• Exercise goal
Set the data down once more, in full and exactly.

• Material provided

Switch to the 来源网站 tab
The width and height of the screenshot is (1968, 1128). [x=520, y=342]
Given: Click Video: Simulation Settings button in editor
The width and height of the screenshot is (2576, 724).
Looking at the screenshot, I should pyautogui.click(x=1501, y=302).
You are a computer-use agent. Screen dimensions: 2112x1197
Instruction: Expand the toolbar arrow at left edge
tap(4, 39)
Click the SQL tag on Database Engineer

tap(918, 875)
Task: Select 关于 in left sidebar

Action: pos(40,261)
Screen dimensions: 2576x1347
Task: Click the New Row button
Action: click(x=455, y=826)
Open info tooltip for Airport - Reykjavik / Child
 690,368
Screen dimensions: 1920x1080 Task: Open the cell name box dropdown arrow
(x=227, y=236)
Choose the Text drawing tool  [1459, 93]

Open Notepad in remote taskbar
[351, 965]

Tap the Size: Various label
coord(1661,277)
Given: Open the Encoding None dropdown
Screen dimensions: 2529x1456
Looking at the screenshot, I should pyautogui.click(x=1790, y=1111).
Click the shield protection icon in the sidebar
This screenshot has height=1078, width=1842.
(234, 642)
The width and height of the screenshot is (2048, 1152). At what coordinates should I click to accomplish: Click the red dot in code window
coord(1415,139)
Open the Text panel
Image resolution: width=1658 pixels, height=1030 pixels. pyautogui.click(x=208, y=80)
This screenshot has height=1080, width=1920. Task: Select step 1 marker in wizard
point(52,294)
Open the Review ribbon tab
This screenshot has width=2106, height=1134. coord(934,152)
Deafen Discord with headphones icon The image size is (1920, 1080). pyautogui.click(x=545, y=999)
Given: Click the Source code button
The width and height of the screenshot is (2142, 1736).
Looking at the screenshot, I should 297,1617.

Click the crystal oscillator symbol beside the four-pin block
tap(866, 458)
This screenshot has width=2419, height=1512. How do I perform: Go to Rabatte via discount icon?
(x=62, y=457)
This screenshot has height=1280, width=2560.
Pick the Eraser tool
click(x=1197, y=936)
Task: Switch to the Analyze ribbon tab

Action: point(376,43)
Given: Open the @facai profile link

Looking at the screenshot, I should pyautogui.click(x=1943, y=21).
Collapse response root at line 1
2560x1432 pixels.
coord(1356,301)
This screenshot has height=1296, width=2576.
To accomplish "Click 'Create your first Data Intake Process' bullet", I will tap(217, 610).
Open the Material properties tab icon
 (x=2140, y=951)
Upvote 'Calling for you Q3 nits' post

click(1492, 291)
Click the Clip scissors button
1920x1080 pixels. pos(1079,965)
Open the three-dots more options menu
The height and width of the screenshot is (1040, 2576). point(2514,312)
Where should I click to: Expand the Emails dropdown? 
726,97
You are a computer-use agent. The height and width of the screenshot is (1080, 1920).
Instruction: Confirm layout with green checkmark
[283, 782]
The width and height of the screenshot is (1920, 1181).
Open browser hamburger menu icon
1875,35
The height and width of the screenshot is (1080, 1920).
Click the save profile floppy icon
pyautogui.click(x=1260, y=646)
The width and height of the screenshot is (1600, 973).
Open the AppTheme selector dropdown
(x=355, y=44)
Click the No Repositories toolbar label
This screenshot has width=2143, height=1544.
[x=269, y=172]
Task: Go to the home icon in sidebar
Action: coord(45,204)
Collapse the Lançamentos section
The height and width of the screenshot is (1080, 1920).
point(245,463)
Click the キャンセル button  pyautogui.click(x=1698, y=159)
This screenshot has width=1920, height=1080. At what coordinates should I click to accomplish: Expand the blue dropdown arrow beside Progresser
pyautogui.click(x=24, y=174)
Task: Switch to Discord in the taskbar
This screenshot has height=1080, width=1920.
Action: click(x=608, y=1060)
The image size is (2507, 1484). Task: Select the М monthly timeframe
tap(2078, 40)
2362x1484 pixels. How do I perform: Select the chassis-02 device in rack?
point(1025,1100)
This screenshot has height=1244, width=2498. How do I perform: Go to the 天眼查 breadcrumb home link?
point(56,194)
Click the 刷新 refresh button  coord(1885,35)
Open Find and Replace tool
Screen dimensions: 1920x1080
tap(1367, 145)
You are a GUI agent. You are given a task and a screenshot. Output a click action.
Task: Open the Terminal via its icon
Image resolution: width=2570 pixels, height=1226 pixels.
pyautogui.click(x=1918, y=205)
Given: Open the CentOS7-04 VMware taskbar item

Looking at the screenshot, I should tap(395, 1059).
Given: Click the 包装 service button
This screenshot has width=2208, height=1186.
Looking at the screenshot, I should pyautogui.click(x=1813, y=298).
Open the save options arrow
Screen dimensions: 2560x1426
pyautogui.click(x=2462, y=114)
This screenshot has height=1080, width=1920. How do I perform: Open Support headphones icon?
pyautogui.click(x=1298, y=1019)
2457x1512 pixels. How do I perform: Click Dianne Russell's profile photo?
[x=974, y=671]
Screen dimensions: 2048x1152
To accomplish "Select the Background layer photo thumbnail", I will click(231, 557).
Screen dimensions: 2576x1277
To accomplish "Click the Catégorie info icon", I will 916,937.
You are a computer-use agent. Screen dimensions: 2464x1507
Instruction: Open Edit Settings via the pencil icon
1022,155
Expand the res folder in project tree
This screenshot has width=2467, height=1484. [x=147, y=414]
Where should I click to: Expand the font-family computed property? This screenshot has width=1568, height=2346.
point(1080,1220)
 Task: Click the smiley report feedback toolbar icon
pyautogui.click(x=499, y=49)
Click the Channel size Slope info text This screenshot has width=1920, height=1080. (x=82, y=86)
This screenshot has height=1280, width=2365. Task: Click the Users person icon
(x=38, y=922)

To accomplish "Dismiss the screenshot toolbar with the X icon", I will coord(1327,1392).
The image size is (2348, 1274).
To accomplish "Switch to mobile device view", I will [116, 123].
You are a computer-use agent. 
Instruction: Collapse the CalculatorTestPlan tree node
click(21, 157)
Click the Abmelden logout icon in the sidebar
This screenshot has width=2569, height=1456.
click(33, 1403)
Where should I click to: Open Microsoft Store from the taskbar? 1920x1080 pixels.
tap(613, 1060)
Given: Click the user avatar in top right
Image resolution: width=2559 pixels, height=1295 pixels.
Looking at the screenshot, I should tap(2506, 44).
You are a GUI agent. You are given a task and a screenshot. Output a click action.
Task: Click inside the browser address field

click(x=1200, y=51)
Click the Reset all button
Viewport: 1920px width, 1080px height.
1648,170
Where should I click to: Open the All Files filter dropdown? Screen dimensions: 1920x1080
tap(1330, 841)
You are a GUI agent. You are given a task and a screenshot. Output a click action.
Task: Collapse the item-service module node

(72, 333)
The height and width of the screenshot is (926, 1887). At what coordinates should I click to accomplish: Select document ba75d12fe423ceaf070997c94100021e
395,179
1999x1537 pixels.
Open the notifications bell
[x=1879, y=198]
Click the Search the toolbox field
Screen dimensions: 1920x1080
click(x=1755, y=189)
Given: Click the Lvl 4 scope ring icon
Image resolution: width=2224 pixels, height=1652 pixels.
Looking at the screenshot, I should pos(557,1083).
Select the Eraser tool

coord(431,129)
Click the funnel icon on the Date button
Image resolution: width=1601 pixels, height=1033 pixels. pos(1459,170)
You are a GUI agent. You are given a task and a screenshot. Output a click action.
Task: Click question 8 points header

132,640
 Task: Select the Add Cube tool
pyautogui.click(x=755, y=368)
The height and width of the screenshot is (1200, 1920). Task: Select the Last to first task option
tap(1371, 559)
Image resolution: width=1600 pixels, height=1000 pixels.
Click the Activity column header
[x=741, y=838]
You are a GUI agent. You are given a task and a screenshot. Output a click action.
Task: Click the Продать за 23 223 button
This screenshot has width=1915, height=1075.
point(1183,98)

• Completed task
Switch to the 来源网站 tab
The width and height of the screenshot is (1968, 1128). [x=520, y=342]
Given: Click Video: Simulation Settings button in editor
The width and height of the screenshot is (2576, 724).
Looking at the screenshot, I should pyautogui.click(x=1501, y=302).
You are a computer-use agent. Screen dimensions: 2112x1197
Instruction: Expand the toolbar arrow at left edge
tap(4, 39)
Click the SQL tag on Database Engineer

tap(918, 875)
Task: Select 关于 in left sidebar

Action: pos(40,261)
Screen dimensions: 2576x1347
Task: Click the New Row button
Action: click(x=455, y=826)
Open info tooltip for Airport - Reykjavik / Child
 690,368
Screen dimensions: 1920x1080 Task: Open the cell name box dropdown arrow
(x=227, y=236)
Choose the Text drawing tool  [1459, 93]

Open Notepad in remote taskbar
[351, 965]

Tap the Size: Various label
coord(1661,277)
Given: Open the Encoding None dropdown
Screen dimensions: 2529x1456
Looking at the screenshot, I should pyautogui.click(x=1790, y=1111).
Click the shield protection icon in the sidebar
This screenshot has height=1078, width=1842.
(234, 642)
The width and height of the screenshot is (2048, 1152). At what coordinates should I click to accomplish: Click the red dot in code window
coord(1415,139)
Open the Text panel
Image resolution: width=1658 pixels, height=1030 pixels. pyautogui.click(x=208, y=80)
This screenshot has height=1080, width=1920. Task: Select step 1 marker in wizard
point(52,294)
Open the Review ribbon tab
This screenshot has width=2106, height=1134. coord(934,152)
Deafen Discord with headphones icon The image size is (1920, 1080). pyautogui.click(x=545, y=999)
Given: Click the Source code button
The width and height of the screenshot is (2142, 1736).
Looking at the screenshot, I should 297,1617.

Click the crystal oscillator symbol beside the four-pin block
tap(866, 458)
This screenshot has width=2419, height=1512. How do I perform: Go to Rabatte via discount icon?
(x=62, y=457)
This screenshot has height=1280, width=2560.
Pick the Eraser tool
click(x=1197, y=936)
Task: Switch to the Analyze ribbon tab

Action: point(376,43)
Given: Open the @facai profile link

Looking at the screenshot, I should pyautogui.click(x=1943, y=21).
Collapse response root at line 1
2560x1432 pixels.
coord(1356,301)
This screenshot has height=1296, width=2576.
To accomplish "Click 'Create your first Data Intake Process' bullet", I will tap(217, 610).
Open the Material properties tab icon
 (x=2140, y=951)
Upvote 'Calling for you Q3 nits' post

click(1492, 291)
Click the Clip scissors button
1920x1080 pixels. pos(1079,965)
Open the three-dots more options menu
The height and width of the screenshot is (1040, 2576). point(2514,312)
Where should I click to: Expand the Emails dropdown? 
726,97
You are a computer-use agent. The height and width of the screenshot is (1080, 1920).
Instruction: Confirm layout with green checkmark
[283, 782]
The width and height of the screenshot is (1920, 1181).
Open browser hamburger menu icon
1875,35
The height and width of the screenshot is (1080, 1920).
Click the save profile floppy icon
pyautogui.click(x=1260, y=646)
The width and height of the screenshot is (1600, 973).
Open the AppTheme selector dropdown
(x=355, y=44)
Click the No Repositories toolbar label
This screenshot has width=2143, height=1544.
[x=269, y=172]
Task: Go to the home icon in sidebar
Action: coord(45,204)
Collapse the Lançamentos section
The height and width of the screenshot is (1080, 1920).
point(245,463)
Click the キャンセル button  pyautogui.click(x=1698, y=159)
This screenshot has width=1920, height=1080. At what coordinates should I click to accomplish: Expand the blue dropdown arrow beside Progresser
pyautogui.click(x=24, y=174)
Task: Switch to Discord in the taskbar
This screenshot has height=1080, width=1920.
Action: click(x=608, y=1060)
The image size is (2507, 1484). Task: Select the М monthly timeframe
tap(2078, 40)
2362x1484 pixels. How do I perform: Select the chassis-02 device in rack?
point(1025,1100)
This screenshot has height=1244, width=2498. How do I perform: Go to the 天眼查 breadcrumb home link?
point(56,194)
Click the 刷新 refresh button  coord(1885,35)
Open Find and Replace tool
Screen dimensions: 1920x1080
tap(1367, 145)
You are a GUI agent. You are given a task and a screenshot. Output a click action.
Task: Open the Terminal via its icon
Image resolution: width=2570 pixels, height=1226 pixels.
pyautogui.click(x=1918, y=205)
Given: Open the CentOS7-04 VMware taskbar item

Looking at the screenshot, I should tap(395, 1059).
Given: Click the 包装 service button
This screenshot has width=2208, height=1186.
Looking at the screenshot, I should pyautogui.click(x=1813, y=298).
Open the save options arrow
Screen dimensions: 2560x1426
pyautogui.click(x=2462, y=114)
This screenshot has height=1080, width=1920. How do I perform: Open Support headphones icon?
pyautogui.click(x=1298, y=1019)
2457x1512 pixels. How do I perform: Click Dianne Russell's profile photo?
[x=974, y=671]
Screen dimensions: 2048x1152
To accomplish "Select the Background layer photo thumbnail", I will click(231, 557).
Screen dimensions: 2576x1277
To accomplish "Click the Catégorie info icon", I will 916,937.
You are a computer-use agent. Screen dimensions: 2464x1507
Instruction: Open Edit Settings via the pencil icon
1022,155
Expand the res folder in project tree
This screenshot has width=2467, height=1484. [x=147, y=414]
Where should I click to: Expand the font-family computed property? This screenshot has width=1568, height=2346.
point(1080,1220)
 Task: Click the smiley report feedback toolbar icon
pyautogui.click(x=499, y=49)
Click the Channel size Slope info text This screenshot has width=1920, height=1080. (x=82, y=86)
This screenshot has height=1280, width=2365. Task: Click the Users person icon
(x=38, y=922)

To accomplish "Dismiss the screenshot toolbar with the X icon", I will coord(1327,1392).
The image size is (2348, 1274).
To accomplish "Switch to mobile device view", I will [116, 123].
You are a computer-use agent. 
Instruction: Collapse the CalculatorTestPlan tree node
click(21, 157)
Click the Abmelden logout icon in the sidebar
This screenshot has width=2569, height=1456.
click(33, 1403)
Where should I click to: Open Microsoft Store from the taskbar? 1920x1080 pixels.
tap(613, 1060)
Given: Click the user avatar in top right
Image resolution: width=2559 pixels, height=1295 pixels.
Looking at the screenshot, I should tap(2506, 44).
You are a GUI agent. You are given a task and a screenshot. Output a click action.
Task: Click inside the browser address field

click(x=1200, y=51)
Click the Reset all button
Viewport: 1920px width, 1080px height.
1648,170
Where should I click to: Open the All Files filter dropdown? Screen dimensions: 1920x1080
tap(1330, 841)
You are a GUI agent. You are given a task and a screenshot. Output a click action.
Task: Collapse the item-service module node

(72, 333)
The height and width of the screenshot is (926, 1887). At what coordinates should I click to accomplish: Select document ba75d12fe423ceaf070997c94100021e
395,179
1999x1537 pixels.
Open the notifications bell
[x=1879, y=198]
Click the Search the toolbox field
Screen dimensions: 1920x1080
click(x=1755, y=189)
Given: Click the Lvl 4 scope ring icon
Image resolution: width=2224 pixels, height=1652 pixels.
Looking at the screenshot, I should pos(557,1083).
Select the Eraser tool

coord(431,129)
Click the funnel icon on the Date button
Image resolution: width=1601 pixels, height=1033 pixels. pos(1459,170)
You are a GUI agent. You are given a task and a screenshot. Output a click action.
Task: Click question 8 points header

132,640
 Task: Select the Add Cube tool
pyautogui.click(x=755, y=368)
The height and width of the screenshot is (1200, 1920). Task: Select the Last to first task option
tap(1371, 559)
Image resolution: width=1600 pixels, height=1000 pixels.
Click the Activity column header
[x=741, y=838]
You are a GUI agent. You are given a task and a screenshot. Output a click action.
Task: Click the Продать за 23 223 button
This screenshot has width=1915, height=1075.
point(1183,98)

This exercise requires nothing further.